Are there numbers such that A + B = 10A+B?

Question

I was just wondering, apart from zero,are there numbers where $A+B=10A+B$ (the number AB)?

Answer 1

Hint: Note that $\overline{AB}=10A+B$ ,where $\overline{xy}$ represents the combination of a number. E.G if $x=3$, $y=6$, $\overline{xy}=36$

Solution: \begin{align} A+B&=10A+B \text{Given}\\ 0&=9A \tag{Subtraction Property}\\ 9A&=0 \tag{Symmetric Property}\\ A&=0 \tag{Division Property} \end{align} When $A=0$, your number works. However, if $A=0$, it is not a 2-digit number, and thus does not meet the criteria.

Answer 2

$$A+B=10A+B$$

so

$$A=10A$$....

Answer 3

By $AB$ you apparently mean $A \cdot 10 + B \cdot 1$. Thus you are asking for $A$, $B$ such that $A+B = 10A + B$. This is true only for $A=0$.

Answer 4

If you allow $A=0$, sure.
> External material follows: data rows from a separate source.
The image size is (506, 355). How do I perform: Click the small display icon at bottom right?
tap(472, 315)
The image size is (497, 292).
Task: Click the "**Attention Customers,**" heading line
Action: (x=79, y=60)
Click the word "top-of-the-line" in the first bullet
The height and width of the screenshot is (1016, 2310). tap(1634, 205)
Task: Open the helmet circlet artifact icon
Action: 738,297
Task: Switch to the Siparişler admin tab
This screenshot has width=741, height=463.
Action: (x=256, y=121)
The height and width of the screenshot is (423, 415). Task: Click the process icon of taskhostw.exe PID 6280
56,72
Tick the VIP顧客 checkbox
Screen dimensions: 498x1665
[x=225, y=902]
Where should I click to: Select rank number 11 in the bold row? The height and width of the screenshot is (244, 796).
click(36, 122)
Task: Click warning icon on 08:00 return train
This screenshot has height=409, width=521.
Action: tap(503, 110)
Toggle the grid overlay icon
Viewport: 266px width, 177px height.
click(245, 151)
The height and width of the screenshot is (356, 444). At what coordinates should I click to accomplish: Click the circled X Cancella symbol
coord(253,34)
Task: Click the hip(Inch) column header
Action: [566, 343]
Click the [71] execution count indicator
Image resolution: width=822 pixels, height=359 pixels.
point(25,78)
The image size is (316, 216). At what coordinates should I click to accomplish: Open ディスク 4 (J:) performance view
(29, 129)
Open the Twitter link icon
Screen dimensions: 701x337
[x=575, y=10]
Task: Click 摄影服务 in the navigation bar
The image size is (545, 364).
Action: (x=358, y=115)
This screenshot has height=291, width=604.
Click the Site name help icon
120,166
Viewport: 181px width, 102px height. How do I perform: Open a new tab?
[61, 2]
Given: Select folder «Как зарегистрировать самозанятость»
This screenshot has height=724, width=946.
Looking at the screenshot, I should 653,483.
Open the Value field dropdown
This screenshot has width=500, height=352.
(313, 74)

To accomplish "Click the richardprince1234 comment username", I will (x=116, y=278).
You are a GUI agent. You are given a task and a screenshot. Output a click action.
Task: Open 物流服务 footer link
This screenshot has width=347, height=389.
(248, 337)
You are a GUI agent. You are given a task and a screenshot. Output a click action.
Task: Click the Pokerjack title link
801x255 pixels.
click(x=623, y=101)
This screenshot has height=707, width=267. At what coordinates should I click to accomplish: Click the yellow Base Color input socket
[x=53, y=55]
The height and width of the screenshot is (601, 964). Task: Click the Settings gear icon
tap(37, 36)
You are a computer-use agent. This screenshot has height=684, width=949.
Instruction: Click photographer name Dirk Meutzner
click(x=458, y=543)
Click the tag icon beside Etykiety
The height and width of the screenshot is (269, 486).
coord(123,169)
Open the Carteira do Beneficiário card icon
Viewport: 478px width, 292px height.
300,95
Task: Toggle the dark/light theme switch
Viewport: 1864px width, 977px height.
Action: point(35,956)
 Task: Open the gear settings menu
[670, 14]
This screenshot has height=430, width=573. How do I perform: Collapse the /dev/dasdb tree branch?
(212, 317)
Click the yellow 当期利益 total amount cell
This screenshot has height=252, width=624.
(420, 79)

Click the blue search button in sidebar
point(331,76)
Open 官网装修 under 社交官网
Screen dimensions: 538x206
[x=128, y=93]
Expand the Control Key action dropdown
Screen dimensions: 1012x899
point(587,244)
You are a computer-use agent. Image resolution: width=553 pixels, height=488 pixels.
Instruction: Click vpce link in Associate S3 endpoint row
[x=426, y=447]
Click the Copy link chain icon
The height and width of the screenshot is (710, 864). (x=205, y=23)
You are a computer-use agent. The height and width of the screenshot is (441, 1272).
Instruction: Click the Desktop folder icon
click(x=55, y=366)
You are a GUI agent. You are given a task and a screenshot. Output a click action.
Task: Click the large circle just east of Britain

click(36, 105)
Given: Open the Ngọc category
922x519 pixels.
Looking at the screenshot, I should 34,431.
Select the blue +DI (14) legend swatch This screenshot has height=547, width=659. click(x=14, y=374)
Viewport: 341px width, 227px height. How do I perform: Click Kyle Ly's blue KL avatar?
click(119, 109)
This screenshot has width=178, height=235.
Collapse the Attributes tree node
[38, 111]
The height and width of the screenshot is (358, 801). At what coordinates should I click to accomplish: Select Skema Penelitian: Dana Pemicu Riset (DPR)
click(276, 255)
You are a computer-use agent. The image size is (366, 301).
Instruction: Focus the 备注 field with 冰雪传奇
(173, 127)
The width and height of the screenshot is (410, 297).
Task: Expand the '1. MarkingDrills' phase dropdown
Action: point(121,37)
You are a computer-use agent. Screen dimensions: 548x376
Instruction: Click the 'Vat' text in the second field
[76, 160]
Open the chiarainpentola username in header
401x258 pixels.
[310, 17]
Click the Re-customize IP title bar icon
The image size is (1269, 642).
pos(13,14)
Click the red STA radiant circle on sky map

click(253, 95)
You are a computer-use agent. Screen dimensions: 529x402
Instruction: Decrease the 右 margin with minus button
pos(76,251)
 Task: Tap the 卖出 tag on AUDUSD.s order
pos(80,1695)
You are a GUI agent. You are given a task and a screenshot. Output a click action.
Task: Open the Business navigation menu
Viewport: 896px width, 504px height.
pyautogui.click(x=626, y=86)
If not, then the sum of two single digit numbers is at most $18$, so $A=1$. That becomes problematic quickly.

Answer 5

$$10A + B + 10C + D = 1000A + 100 B + 10C + D$$ $$10A + B = 1000A + 100 B$$ $$9990A+99B=0$$

Not for $A, B > 0$

Answer 6

We have $$A+B=10A+B⟺A=10A⟺A=0,B∈ℝ$$